Raporu, AA muhabirlerine değerlendiren GT&G Sigorta Brokerliği Yönetim Kurulu Üyesi Kemal Murat Güler, korsanlık faaliyetleri başladığında 2 milyon dolardan az olan ortalama fidye miktarının artık 5,5-6 milyon dolarlara çıktığını belirterek, buna sebep olarak korsanların artan askeri önlemler sonucunda sayıca az ama değer olarak yüksek gemi ve yükleri kaçırmasını gösterdi.
Bugüne kadar deniz korsanlığında ödenen en fazla fidyenin 13,5 milyon dolar olduğunu aktaran Güler, sigorta şirketlerinin zararı karşılamak için belirli şartlar koyduğunu ifade etti.
Güler, bunların, gemilerin free boardlarının yani deniz ile güverteleri arasındaki mesafenin 2 metre ve üstü olması, belli bir süratin altına düşmemeleri, geminin etrafını dikenli ve kesici tellerle sarmaları, silahlı muhafız almaları, dümen dairesinde kendilerine gerektiğinde sığınabilecekleri kapalı bir yer edinmelerinin olduğunu dile getirdi.
Deniz sigortalarına ödenen prim 25 milyar dolar
Deniz sigortalarının dünya sigorta piyasalarında küçük bir yer tuttuğunu vurgulayan Güler, sözlerine şöyle devam etti:
"Bugün için bütün dünyada deniz sigortalarına ödenen primin yaklaşık 25 milyar dolar civarında olduğu söylenmektedir.

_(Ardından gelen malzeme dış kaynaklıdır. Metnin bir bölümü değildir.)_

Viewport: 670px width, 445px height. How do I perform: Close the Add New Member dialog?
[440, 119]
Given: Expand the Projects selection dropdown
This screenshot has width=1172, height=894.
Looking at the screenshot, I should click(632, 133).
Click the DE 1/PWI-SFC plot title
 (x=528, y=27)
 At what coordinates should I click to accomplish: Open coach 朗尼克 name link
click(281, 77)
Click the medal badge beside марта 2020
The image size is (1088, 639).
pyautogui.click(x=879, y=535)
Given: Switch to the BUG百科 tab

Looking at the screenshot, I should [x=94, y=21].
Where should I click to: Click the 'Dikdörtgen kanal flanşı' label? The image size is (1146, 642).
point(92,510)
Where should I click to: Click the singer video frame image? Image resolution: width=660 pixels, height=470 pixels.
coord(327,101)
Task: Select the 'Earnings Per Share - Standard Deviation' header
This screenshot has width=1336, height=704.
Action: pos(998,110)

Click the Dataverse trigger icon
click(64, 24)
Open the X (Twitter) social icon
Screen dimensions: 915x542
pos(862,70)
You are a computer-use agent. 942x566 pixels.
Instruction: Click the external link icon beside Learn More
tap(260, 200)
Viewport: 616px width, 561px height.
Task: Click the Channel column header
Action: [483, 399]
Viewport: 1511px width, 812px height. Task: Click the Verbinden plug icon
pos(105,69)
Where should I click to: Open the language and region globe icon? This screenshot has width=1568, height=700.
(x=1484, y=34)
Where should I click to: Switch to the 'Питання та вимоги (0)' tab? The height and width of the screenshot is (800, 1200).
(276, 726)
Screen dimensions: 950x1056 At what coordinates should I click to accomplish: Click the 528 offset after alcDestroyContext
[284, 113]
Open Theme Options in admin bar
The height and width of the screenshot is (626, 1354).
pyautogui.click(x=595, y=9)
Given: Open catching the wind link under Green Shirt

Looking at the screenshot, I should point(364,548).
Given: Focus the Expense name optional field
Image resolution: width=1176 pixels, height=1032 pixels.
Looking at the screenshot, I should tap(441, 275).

Ülkemizde deniz sigortası yapan şirketlerimizin sayısı bir elin parmakları kadar azdır ve toplam prim üretimi de yine çok küçük bir yer tutmaktadır. Yabancı şirketlerin Türk sigorta piyasasına olan ilgisi şirketler düzeyinde olmaktadır. Deniz sigortacılığı konusunda ülkemiz deniz sektörünü bilen ve riskini iyi analiz edebilen özellikle İngiliz, İtalyan ve Norveç Tekne sigortacıları vardır ve ülkemizi her yıl birkaç defa ziyaret ederler. Sayıları ancak onlarla ifade edilir. Deniz sigortacılığı çok bilinen bir iş olmayıp özel bir uzmanlık alanıdır."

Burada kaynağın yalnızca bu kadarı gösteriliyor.